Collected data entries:
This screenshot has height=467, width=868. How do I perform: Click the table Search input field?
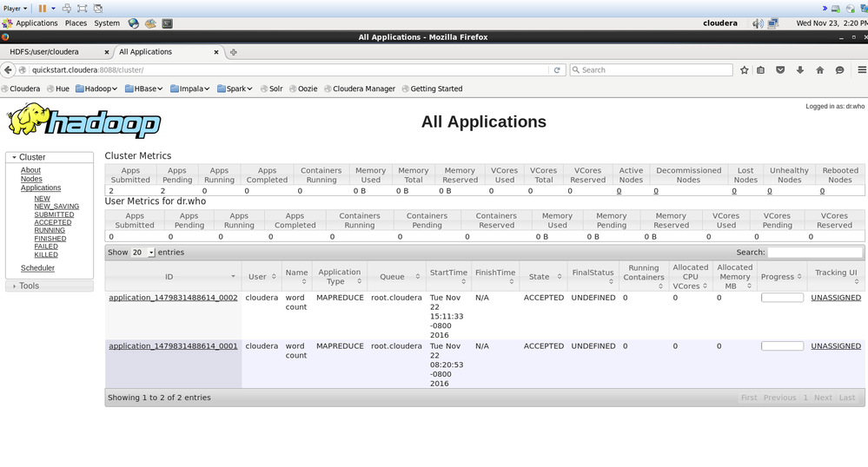(814, 253)

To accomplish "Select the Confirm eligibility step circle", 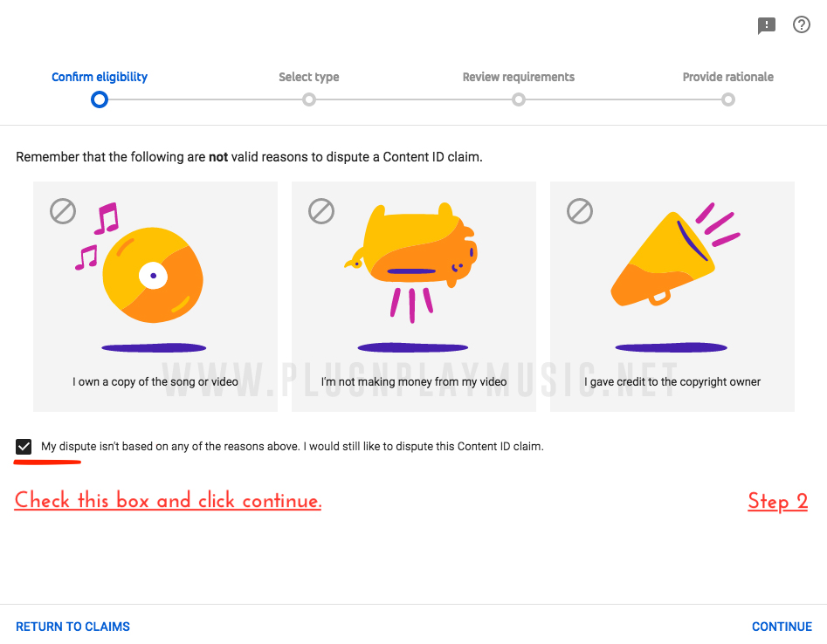I will pos(100,99).
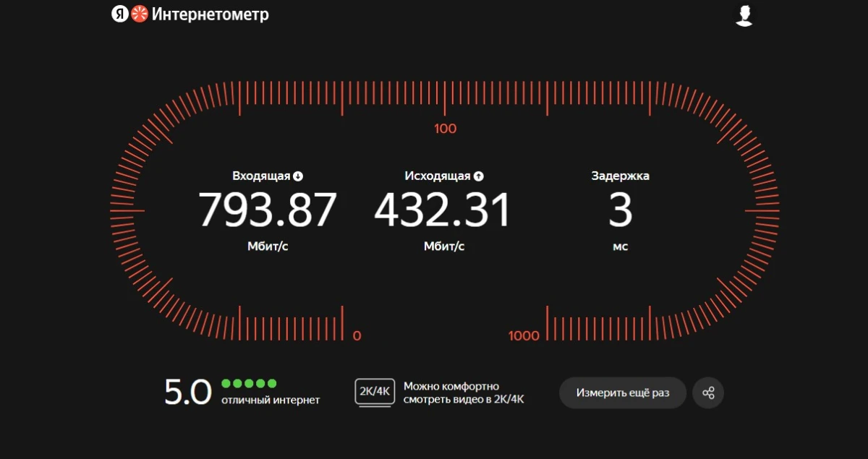Viewport: 868px width, 459px height.
Task: Click the 1000 mark on the gauge
Action: pos(524,335)
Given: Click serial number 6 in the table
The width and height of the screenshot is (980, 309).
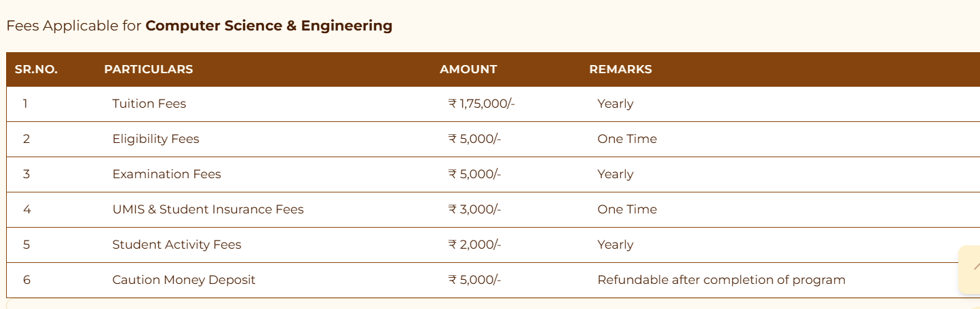Looking at the screenshot, I should (26, 280).
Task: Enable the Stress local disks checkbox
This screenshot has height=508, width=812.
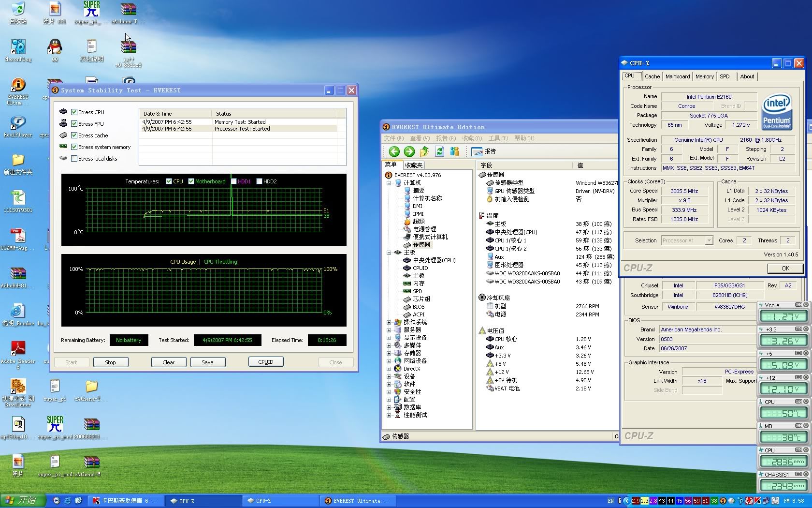Action: tap(74, 159)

WORK INSTRUCTIONS » Leaving all pictures aside, print exactly the lines from the one that contains "The width and" through the last line of the data above, inclusive.

OUTPUT FOR THIS EXERCISE »
The width and height of the screenshot is (980, 309).
Looking at the screenshot, I should (26, 280).
Task: Enable the Stress local disks checkbox
This screenshot has height=508, width=812.
Action: tap(74, 159)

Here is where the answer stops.